Collected data entries

--------------------------------------------------

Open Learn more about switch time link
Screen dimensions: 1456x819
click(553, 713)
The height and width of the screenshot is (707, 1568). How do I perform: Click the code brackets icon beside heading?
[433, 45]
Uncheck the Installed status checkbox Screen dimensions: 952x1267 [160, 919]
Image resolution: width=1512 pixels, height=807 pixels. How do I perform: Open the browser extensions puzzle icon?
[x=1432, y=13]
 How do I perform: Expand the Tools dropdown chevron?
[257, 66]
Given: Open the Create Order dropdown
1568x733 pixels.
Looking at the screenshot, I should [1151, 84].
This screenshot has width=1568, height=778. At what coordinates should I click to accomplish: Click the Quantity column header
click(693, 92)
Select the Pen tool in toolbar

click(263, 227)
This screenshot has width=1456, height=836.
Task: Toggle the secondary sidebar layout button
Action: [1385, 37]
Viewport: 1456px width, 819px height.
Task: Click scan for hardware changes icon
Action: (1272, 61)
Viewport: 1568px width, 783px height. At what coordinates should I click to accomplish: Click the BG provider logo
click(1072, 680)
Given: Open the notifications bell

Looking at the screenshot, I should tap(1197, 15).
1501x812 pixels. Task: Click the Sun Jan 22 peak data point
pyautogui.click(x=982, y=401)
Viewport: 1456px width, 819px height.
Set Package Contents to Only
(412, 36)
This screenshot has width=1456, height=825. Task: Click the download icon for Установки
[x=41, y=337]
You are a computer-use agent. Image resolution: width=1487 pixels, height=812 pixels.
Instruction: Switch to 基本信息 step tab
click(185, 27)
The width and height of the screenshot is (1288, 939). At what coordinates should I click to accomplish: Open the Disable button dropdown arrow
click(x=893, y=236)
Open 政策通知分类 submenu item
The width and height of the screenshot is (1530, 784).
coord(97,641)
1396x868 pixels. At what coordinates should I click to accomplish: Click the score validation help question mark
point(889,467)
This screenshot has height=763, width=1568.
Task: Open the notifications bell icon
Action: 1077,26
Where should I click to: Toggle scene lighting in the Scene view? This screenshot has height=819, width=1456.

--------------------------------------------------

• [Work item]:
Output all of the records exactly, with nothing omitted.

• [Written response]:
Open Learn more about switch time link
Screen dimensions: 1456x819
click(553, 713)
The height and width of the screenshot is (707, 1568). How do I perform: Click the code brackets icon beside heading?
[433, 45]
Uncheck the Installed status checkbox Screen dimensions: 952x1267 [160, 919]
Image resolution: width=1512 pixels, height=807 pixels. How do I perform: Open the browser extensions puzzle icon?
[x=1432, y=13]
 How do I perform: Expand the Tools dropdown chevron?
[257, 66]
Given: Open the Create Order dropdown
1568x733 pixels.
Looking at the screenshot, I should [1151, 84].
This screenshot has width=1568, height=778. At what coordinates should I click to accomplish: Click the Quantity column header
click(693, 92)
Select the Pen tool in toolbar

click(263, 227)
This screenshot has width=1456, height=836.
Task: Toggle the secondary sidebar layout button
Action: [1385, 37]
Viewport: 1456px width, 819px height.
Task: Click scan for hardware changes icon
Action: (1272, 61)
Viewport: 1568px width, 783px height. At what coordinates should I click to accomplish: Click the BG provider logo
click(1072, 680)
Given: Open the notifications bell

Looking at the screenshot, I should tap(1197, 15).
1501x812 pixels. Task: Click the Sun Jan 22 peak data point
pyautogui.click(x=982, y=401)
Viewport: 1456px width, 819px height.
Set Package Contents to Only
(412, 36)
This screenshot has width=1456, height=825. Task: Click the download icon for Установки
[x=41, y=337]
You are a computer-use agent. Image resolution: width=1487 pixels, height=812 pixels.
Instruction: Switch to 基本信息 step tab
click(185, 27)
The width and height of the screenshot is (1288, 939). At what coordinates should I click to accomplish: Open the Disable button dropdown arrow
click(x=893, y=236)
Open 政策通知分类 submenu item
The width and height of the screenshot is (1530, 784).
coord(97,641)
1396x868 pixels. At what coordinates should I click to accomplish: Click the score validation help question mark
point(889,467)
This screenshot has height=763, width=1568.
Task: Open the notifications bell icon
Action: 1077,26
Where should I click to: Toggle scene lighting in the Scene view? This screenshot has height=819, width=1456.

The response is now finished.